Like any object that a person keeps for a long time, plants can accumulate individual, sentimental value well beyond the value that they would have to any other person. These two orchids, currently blooming in my greenhouse, remind me of orchid growers who were a significant influence on me when I was a novice.
Bulbophyllum rothschildianum ‘Red Chimney’ FCC/AOS

‘Red Chimney’ is a magnificent clone of a particularly attractive species. It originally received an Award of Merit (AM) from the American Orchid Society in 1976, and was subsequently upgraded to a First Class Certificate (FCC) in 1991. I obtained my division of ‘Red Chimney’ in 1998 from the late Jo Levy, a well known orchid grower and Bulbophyllum expert from Memphis, Tennessee. I never met her IRL, as they say, but we exchanged emails and traded plants back and forth. She always sent me many more plants than I sent her. Most of those plants have faded away, victims of pests, change in climate when I moved from Michigan to North Carolina, or neglect during those years when young children kept me busy, but my ‘Red Chimney’ is still going strong. I am happy to have been able to pass on more divisions of Jo’s plant to other orchid growers.
B. rothschildianum has an interesting history. As documented by Bill Thoms in his book Bulbophyllums: The Incomplete Guide from A to WHY?, it originally surfaced in 1892 in a box of “nearly dead orchid plants” shipped to England from the vicinity of Darjeeling. After that initial collection, it remained in cultivation but was lost in nature for almost a century before being rediscovered in 1991 in Nagaland. Based on the date that it was awarded, ‘Red Chimney’ is presumably descended from the original Victorian collection. Currently, the online Flora of China lists the species as being present in Yunnan, so perhaps it has (or had) a wider range in the southeastern foothills of the Himalayas.
Bulbophyllums are usually pollinated by flies, and the flowers’ scents include carrion, feces, urine, fungus, and in one eye-watering case, rotten salmon (any old-school molecular biologist who remembers using tetramethylethylenediamine to make polyacrylamide sequencing gels knows exactly what Bulbophyllum cupreum smells like). In comparison, growers of B. rothschildianum get off easy. The flowers smell like mushrooms, but the scent is faint and you don’t need to worry about driving away guests if you display the plant in your living room.

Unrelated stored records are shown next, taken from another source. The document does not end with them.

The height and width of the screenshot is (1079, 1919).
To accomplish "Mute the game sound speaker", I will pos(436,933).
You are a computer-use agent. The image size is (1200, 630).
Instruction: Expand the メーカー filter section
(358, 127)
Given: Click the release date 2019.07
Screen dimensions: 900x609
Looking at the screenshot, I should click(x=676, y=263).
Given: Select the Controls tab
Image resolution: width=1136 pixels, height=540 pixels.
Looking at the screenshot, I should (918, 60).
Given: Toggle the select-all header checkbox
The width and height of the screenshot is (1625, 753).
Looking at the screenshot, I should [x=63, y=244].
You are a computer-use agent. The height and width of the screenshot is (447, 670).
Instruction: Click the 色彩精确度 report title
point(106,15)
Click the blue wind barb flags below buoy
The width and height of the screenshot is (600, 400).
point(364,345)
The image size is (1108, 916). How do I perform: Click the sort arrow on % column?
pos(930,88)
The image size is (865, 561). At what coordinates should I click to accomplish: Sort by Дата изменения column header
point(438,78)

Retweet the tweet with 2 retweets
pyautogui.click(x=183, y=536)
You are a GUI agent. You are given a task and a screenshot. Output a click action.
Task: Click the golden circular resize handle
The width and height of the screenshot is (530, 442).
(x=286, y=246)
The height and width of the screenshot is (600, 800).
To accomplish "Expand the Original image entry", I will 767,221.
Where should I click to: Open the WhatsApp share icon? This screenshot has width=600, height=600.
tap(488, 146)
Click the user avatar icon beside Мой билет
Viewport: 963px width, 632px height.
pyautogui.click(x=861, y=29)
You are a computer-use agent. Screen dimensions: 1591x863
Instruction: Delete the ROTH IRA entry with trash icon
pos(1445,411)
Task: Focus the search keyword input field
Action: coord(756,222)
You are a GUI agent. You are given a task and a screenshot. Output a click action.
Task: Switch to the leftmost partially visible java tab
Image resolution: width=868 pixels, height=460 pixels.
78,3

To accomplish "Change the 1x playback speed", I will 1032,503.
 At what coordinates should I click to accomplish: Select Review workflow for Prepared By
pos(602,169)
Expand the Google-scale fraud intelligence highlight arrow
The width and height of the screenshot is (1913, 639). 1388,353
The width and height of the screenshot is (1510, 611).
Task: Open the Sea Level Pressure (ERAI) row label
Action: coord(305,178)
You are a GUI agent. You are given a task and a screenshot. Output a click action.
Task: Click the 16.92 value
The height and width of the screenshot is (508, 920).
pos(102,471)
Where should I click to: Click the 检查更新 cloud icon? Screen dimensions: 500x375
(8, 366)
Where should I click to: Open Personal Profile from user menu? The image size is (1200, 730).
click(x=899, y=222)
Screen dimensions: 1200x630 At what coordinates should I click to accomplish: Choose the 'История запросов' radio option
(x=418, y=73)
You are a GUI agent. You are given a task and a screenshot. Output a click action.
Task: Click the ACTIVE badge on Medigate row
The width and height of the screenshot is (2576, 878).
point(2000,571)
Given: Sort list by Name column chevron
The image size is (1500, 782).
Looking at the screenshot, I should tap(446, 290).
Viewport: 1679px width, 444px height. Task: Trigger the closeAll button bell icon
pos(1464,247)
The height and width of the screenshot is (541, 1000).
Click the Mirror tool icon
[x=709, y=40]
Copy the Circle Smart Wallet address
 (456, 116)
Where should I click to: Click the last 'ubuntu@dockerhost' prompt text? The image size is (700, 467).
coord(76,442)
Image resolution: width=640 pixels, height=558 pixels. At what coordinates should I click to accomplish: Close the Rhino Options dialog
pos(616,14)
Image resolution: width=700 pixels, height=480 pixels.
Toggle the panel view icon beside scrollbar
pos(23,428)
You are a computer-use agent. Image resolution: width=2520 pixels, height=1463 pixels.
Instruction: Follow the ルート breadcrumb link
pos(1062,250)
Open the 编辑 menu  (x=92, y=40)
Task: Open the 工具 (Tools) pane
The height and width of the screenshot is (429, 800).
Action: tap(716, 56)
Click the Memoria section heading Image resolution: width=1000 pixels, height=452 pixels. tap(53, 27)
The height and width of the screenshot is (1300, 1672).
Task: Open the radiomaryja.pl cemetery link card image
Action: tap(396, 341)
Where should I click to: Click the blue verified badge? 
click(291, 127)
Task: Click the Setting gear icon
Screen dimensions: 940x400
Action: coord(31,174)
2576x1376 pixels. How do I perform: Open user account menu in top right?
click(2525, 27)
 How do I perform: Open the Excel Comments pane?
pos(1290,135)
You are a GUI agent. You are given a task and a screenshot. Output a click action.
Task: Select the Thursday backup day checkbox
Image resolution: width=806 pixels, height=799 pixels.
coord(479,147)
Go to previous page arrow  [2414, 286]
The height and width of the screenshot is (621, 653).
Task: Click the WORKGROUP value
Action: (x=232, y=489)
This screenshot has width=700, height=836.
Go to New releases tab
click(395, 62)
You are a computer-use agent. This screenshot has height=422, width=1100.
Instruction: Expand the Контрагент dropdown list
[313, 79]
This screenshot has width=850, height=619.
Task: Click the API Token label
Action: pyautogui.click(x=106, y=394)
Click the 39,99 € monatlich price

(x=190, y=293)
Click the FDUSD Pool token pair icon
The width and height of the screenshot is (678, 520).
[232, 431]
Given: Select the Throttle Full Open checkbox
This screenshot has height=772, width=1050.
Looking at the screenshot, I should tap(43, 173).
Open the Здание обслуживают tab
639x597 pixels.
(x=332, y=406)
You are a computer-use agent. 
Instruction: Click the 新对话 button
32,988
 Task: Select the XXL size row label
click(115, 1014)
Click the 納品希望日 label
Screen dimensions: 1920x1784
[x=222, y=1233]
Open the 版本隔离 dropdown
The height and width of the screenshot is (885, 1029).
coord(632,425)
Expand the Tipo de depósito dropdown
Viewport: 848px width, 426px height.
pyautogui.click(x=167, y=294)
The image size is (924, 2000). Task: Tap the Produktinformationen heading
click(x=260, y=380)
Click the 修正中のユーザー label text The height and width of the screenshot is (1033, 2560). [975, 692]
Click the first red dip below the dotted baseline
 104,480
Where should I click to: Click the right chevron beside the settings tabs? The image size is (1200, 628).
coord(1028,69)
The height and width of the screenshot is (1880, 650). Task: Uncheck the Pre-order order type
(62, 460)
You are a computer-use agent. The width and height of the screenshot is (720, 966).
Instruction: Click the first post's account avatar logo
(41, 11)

Cymbidium ensifolium ‘Iron Bone’

Cymbidium ensifolium has a long history of cultivation China and Japan where it is grown as much for its foliage as its flowers. The clone ‘Iron Bone’ is an alba form that lacks the narrow red stripes on sepals and petals and reddish spots on the labellum of wild-type clones. The flowers are understated, even for a species that will never be called spectacular, but my plant is special because it came from the collection of Jack Webster, who died in 2008. When I first moved to North Carolina, Jack was a fixture of the NC orchid world. He was a member of multiple local societies in central and eastern NC, many-time president and more-or-less permanent board member of the Triangle Orchid Society, tireless organizer of shows and exhibits, and expert on almost every aspect of orchid growing. No one has been able to replace him.
If I were growing this plant according to traditional Japanese aesthetics, I would have it in a tall, narrow ceramic pot carefully chosen to complement its elegant sword-like leaves. Alas, I am an uncouth Anglo-Saxon, so it is currently languishing in a black plastic nursery pot. Maybe I’ll move it into more attractive housing, as befits its cultural and personal history, this spring.